Задания.
a: Процитируйте отрывок об узкоколейной дороге, начиная со слов «Маленькій вагончикъ ужь» и заканчивая словами «одну и ту же температуру.».
b: Чем, согласно отрывку об узкоколейной дороге, покрыты подушки и спинки сидений в вагончике?

Выбранный текст.
╭──

Дай Богъ, чтобъ и въ остальныхъ захолустьяхъ скорѣе забѣгали по узенькимъ колеямъ эти маленькіе вагончики съ крошечными паровозами!

Маленькій вагончикъ ужь ждалъ насъ. Сидѣнья устроены вдоль его стѣнокъ довольно удобныя, хотя чуждыя какой-нибудь роскоши. Подушки ихъ и спинки покрыты сѣрымъ солдатскимъ сукномъ. Сквознаго вѣтра — нигдѣ. Окна прилажены лучше, чѣмъ на большихъ желѣзныхъ дорогахъ. Топка, благодаря особенному приспособленію герметически закупориваемыхъ печей, постоянно сохраняетъ одну и ту же температуру.

Вы здѣсь на каждомъ шагу увидите одно и то же: все — для необходимости и ничего для роскоши. Излишествъ нѣтъ. У насъ думаютъ, что Россія — страна бѣдная и рано ей заводить лишнія и дорого стоющія удобства. Такимъ образомъ, несмотря на то, что у насъ заводовъ и фабрикъ болѣе сотни, они помѣщаются не въ монументальныхъ зданіяхъ, а въ старыхъ домахъ, хорошо устроенныхъ. У насъ такъ-называемыхъ дворцовъ промышленности нѣтъ, да и не нужны они. Народу хлѣбъ необходимъ, — дай Богъ прокормиться!…

Дорога идетъ сосновымъ, боромъ. Надъ самыми рельсами колышутся вершины лѣсныхъ великановъ. Изрѣдка въ просвѣтѣ между ними мелькнетъ серебристая полоса замерзшей рѣки. На лѣсныхъ полянахъ лежитъ уже проржавѣвшій снѣгъ. Поросль становится меньше и гуще. Березнякъ затянулъ дали. Воображаю, какая чаща здѣсь лѣтомъ… Только однѣ просѣки ложатся сквозь это зеленое тогда царство. Въ глубинѣ просѣкъ мерещутся какія-то избы, вырубленныя изъ свѣжаго лѣса; порою мелькнетъ красивая церковь или опять заблеститъ рѣчной ледъ съ темными коймами затянутаго имъ по берегамъ и отмелямъ лозняка. Сквозь грохотъ маленькой дороги мы слышимъ веселый шумъ весенней воды. Яро и гремуче бѣжитъ она по канавкамъ по обѣ стороны пути, смывая и унося съ собою попадающіяся кое-гдѣ снѣговыя заминки. Что-то есть особенно задорное и бойкое въ говорѣ ея мутныхъ пока струекъ. Лѣтомъ она гораздо спокойнѣе, точно ребенокъ, что выросъ и не позволяетъ себѣ расшалиться по-весеннему…

Мальчонко въ сѣромъ суконномъ армякѣ затормозилъ вагонъ.

╰──

Исходный материал.
╭──

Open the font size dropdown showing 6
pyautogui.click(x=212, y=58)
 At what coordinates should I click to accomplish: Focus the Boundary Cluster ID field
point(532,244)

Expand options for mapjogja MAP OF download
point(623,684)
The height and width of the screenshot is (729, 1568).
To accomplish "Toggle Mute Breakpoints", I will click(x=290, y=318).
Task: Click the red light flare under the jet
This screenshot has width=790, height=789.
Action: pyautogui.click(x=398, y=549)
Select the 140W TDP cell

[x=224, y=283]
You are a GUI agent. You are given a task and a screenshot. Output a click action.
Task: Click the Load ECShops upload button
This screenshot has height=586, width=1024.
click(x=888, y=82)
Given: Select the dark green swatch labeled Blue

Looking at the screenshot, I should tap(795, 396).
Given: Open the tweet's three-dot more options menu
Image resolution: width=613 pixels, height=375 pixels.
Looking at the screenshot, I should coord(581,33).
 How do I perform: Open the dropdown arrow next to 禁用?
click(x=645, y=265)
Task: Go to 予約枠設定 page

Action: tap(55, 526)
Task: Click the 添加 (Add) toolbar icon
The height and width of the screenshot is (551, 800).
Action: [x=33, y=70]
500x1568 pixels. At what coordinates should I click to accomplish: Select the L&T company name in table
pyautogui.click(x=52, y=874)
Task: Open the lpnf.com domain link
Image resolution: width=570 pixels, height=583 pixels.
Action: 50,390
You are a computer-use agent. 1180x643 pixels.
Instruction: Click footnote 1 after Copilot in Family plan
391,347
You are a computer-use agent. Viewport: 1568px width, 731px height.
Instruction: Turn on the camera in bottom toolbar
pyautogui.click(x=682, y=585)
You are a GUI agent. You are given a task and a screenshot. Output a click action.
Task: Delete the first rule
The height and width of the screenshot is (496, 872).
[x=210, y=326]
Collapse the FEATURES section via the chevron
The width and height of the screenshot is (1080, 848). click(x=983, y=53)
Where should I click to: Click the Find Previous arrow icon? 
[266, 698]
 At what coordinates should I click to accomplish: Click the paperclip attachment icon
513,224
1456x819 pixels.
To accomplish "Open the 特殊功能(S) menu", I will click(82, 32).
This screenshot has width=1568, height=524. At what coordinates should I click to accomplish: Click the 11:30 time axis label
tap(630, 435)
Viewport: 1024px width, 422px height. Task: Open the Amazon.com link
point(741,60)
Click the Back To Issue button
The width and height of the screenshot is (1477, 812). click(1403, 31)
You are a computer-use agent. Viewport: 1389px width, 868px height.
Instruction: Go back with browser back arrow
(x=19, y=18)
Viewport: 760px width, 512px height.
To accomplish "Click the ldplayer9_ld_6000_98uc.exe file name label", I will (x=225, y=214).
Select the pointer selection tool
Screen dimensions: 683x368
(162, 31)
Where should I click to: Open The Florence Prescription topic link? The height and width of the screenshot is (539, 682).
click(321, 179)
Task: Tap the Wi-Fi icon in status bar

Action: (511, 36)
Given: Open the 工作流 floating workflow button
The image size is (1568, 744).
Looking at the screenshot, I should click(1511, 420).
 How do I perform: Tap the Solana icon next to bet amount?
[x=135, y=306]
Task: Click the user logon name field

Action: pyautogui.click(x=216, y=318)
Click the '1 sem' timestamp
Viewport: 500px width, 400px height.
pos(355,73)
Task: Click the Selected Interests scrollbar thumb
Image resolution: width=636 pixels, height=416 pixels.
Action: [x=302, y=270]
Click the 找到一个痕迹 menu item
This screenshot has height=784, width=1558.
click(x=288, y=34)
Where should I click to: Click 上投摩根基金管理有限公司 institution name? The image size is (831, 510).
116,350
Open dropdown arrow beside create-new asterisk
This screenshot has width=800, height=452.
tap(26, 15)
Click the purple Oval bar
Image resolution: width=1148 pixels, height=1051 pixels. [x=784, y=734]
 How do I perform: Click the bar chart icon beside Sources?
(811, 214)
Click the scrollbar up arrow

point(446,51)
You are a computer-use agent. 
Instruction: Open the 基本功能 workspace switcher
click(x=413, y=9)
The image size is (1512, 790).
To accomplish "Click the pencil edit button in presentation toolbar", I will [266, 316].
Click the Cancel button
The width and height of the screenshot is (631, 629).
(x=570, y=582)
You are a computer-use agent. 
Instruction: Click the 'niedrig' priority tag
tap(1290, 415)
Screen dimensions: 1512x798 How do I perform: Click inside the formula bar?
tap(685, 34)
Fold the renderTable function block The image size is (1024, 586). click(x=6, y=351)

╰──

Ответы к заданиям.
a:
Маленькій вагончикъ ужь ждалъ насъ. Сидѣнья устроены вдоль его стѣнокъ довольно удобныя, хотя чуждыя какой-нибудь роскоши. Подушки ихъ и спинки покрыты сѣрымъ солдатскимъ сукномъ. Сквознаго вѣтра — нигдѣ. Окна прилажены лучше, чѣмъ на большихъ желѣзныхъ дорогахъ. Топка, благодаря особенному приспособленію герметически закупориваемыхъ печей, постоянно сохраняетъ одну и ту же температуру.

b: Серым солдатским сукном.